What’s the point of me writing this piece? Well, it is to remind my readers of the importance of the lungs of this earth; trees are still the best way of sequestering carbon and giving us a wonderful biodiversity at the same time. Meat is one of the primary reasons why we are deforesting our planet, combined with our insatiable desire for palm oil – our behaviour and technology need to change here, too. Yes, some deforestation takes place on account of soya bean farming but this rather skirts around the issue. You could easily transfer dairy farms into soya bean farms if the demand was there.
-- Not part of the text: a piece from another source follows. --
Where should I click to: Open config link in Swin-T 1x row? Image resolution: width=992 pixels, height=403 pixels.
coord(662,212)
So this is about highlighting our plight as well as asking all of you to do one little thing. Eat less meat. If you eat out, take the vegetarian option for a change. When you’re buying mince or sausages, try the Quorn alternative, or whatever. Do what I used to do when I was a flexitarian: start by mixing Quorn mince with real mince, half and half. Whatever it is, just eat less meat. I can vouch for the quality that is now available in meat substitutes. Even since I’ve become a vegan, in the last six months, there has been a revolution in supply choice of meat and dairy substitutes. It’s been quite incredible; long live the fad! This is not me being one of those evangelical vegans. I am not that and never will be in terms of always proclaiming the moral high ground, so on and so forth. As the quip goes, you know someone is a vegan because they tell you within the first 30 seconds of meeting you. But as the other quip goes, a vegan paedophile introduces themselves to someone at a party. “Oh my God, I can’t believe you’re a vegan! Urrrgh.” No, I just think it is a necessary path to choose for environmental responsibility that I will bring up from time to time.
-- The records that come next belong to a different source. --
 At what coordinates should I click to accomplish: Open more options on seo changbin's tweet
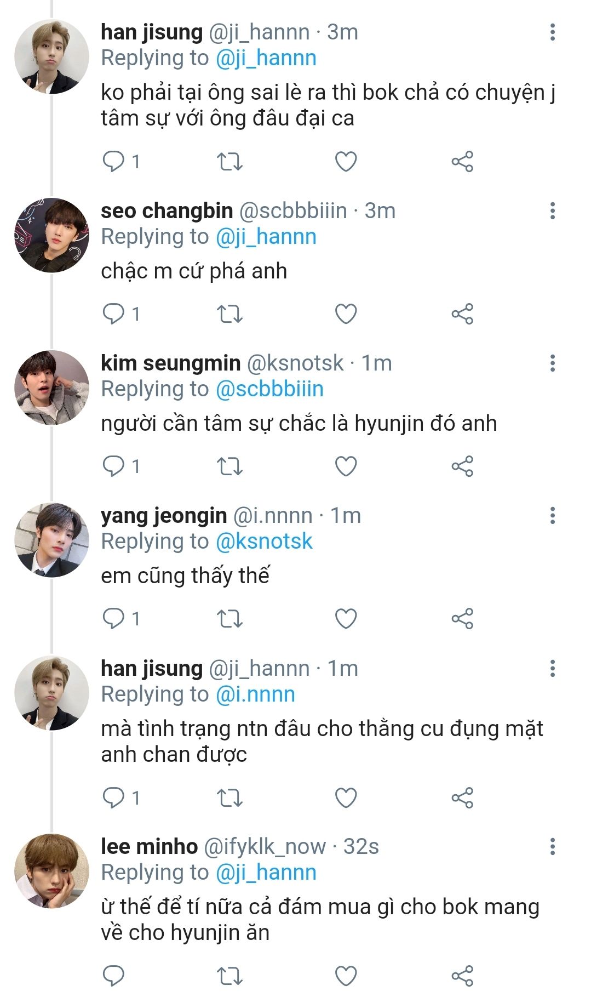tap(552, 211)
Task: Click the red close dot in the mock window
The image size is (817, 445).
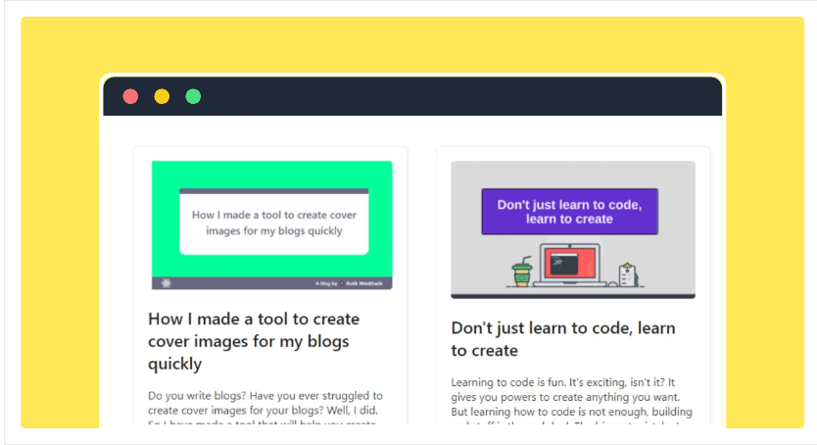Action: (130, 96)
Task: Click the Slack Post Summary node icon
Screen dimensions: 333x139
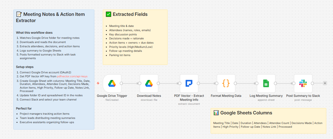Action: pyautogui.click(x=303, y=84)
Another thing I would suggest is voting in people who will make a difference. Nothing has as much impact as good old regulation. Changing people’s behaviours is bloody difficult and is a much easier thing to accomplish when they are forced to by law. The US has been pretty much the only nation not to sign up to various accords. It’s just plain disgusting. Change your politicians. I will work on changing mine. The huge problem for us in the UK is that the overwhelming majority of Brexit Party politicians or Leave politicians are also either right-wing and in bed with the fossil fuel industry and other corporate’s entities or are libertarian and argue for less regulation. The sort of excellent legislation we were receiving from the EU…

Buy better quality that lasts longer and saves you money and resources in the long run. Be less disposable. Repair things. This is all difficult in the attractive, disposable society that we live in. It is annoying that being morally responsible takes a greater effort than not being so.

And yes, idiots like See Noevo will come on here and splurge their ill-founded conclusions harvested from the most insidious of irrational fields. Perhaps we will never convince these people to change their habits and become more responsible citizens of the world. Perhaps they will forever be lost causes, claiming the illogical moral superiority whilst leading lives empty of moral rectitude and civic responsibility. But to everyone else who has an ounce of rational meat, the meat that counts, in between their ears, think about meaningful ways of changing your behaviour to try and help where you can. These are, admittedly, little ways that might seem insignificant in the grand scheme, but it is a matter of changing outlook, of changing perception, of changing our behaviour, such that a butterfly flapping can at some point become a benign tornado.